(Dataset excerpts):
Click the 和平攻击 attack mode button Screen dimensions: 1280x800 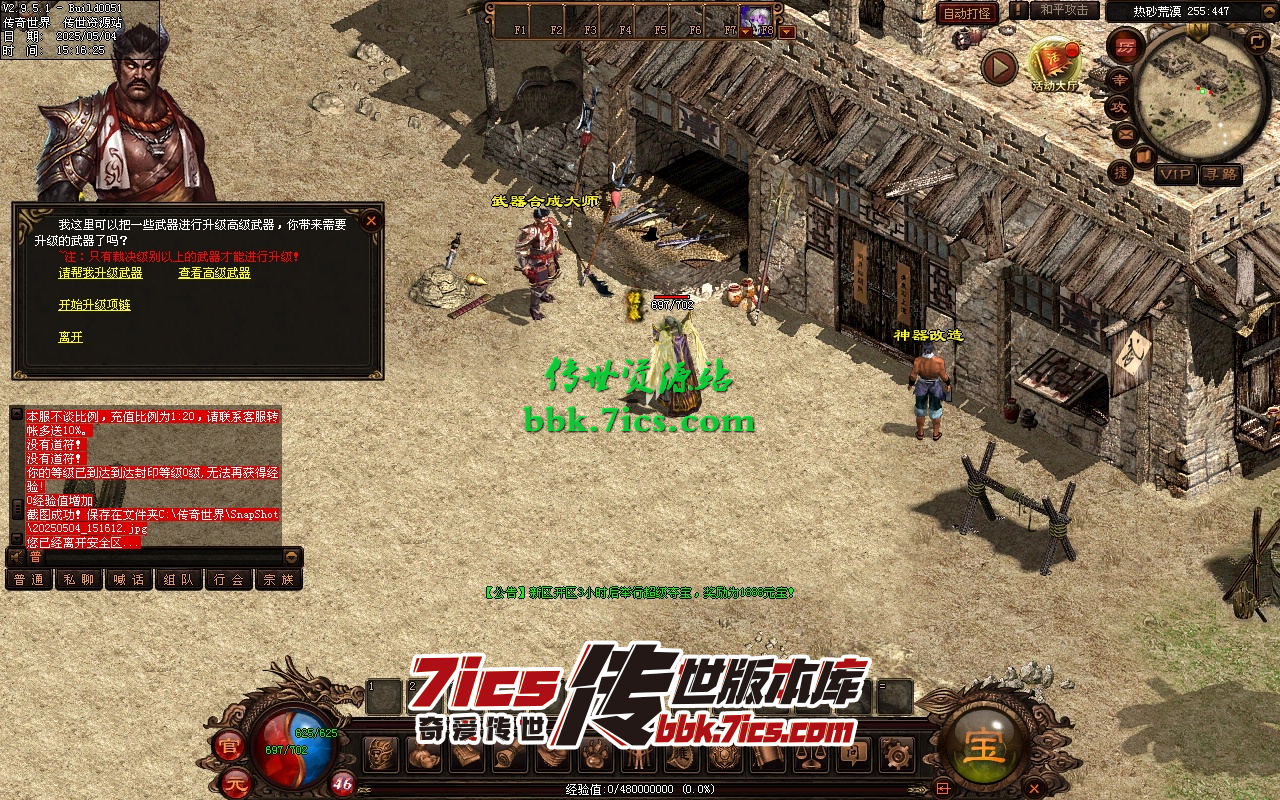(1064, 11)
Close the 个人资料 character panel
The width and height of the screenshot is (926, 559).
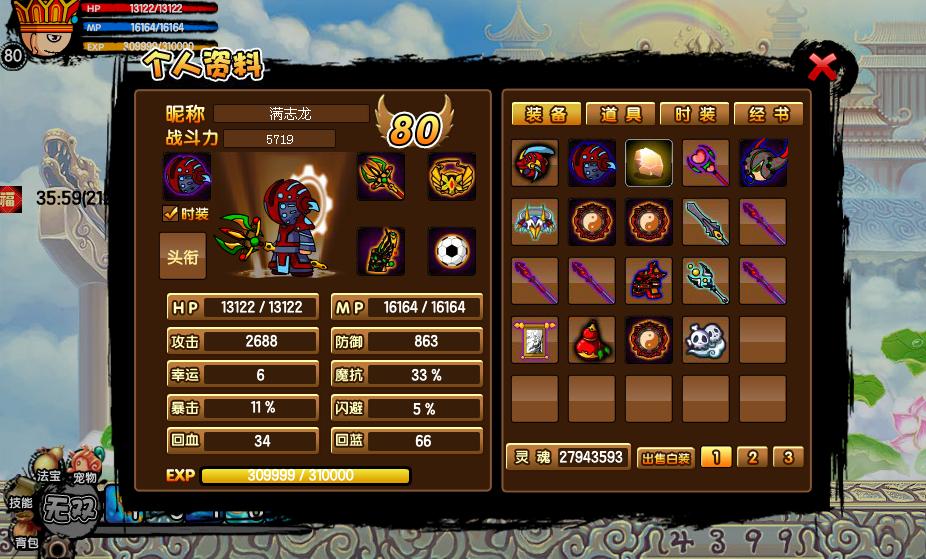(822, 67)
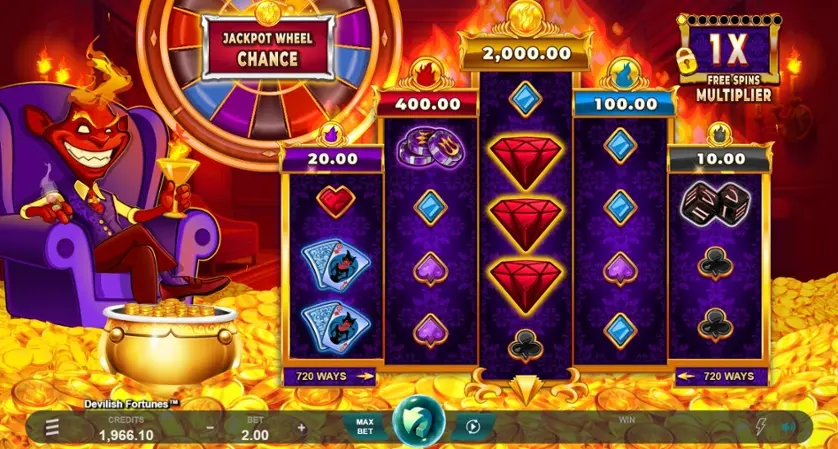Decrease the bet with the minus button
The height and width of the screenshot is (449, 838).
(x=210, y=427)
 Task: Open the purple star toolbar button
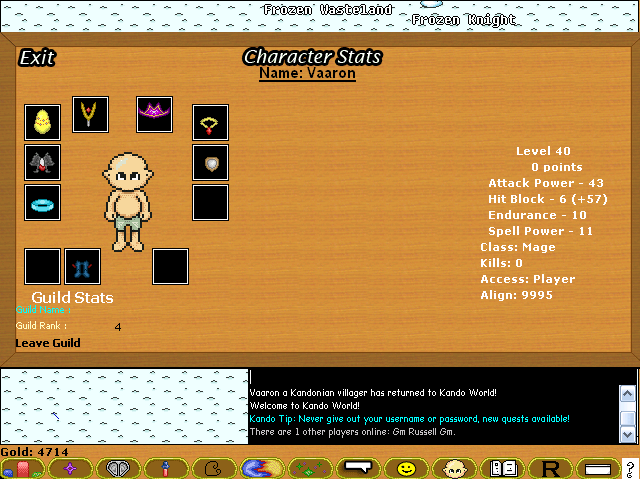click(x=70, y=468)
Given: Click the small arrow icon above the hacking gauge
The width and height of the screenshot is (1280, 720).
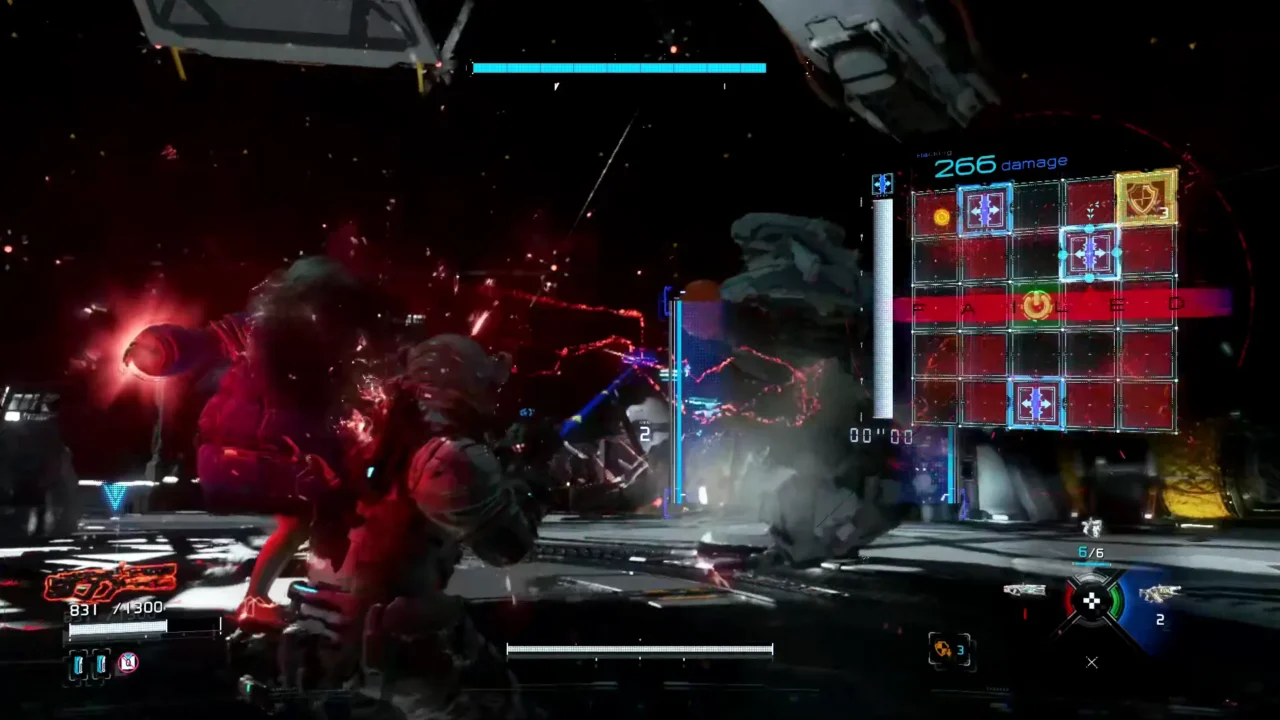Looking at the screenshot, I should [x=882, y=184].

--

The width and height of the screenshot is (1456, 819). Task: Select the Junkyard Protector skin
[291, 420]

(Work instructions): Please extract the records word for word from the line with "Close the 个人资料 character panel" to the line with "click(x=70, y=468)", including both of those lines, and leave the pictures out.

(Completed task):
Close the 个人资料 character panel
The width and height of the screenshot is (926, 559).
(822, 67)
Decrease the bet with the minus button
The height and width of the screenshot is (449, 838).
(x=210, y=427)
 Task: Open the purple star toolbar button
click(x=70, y=468)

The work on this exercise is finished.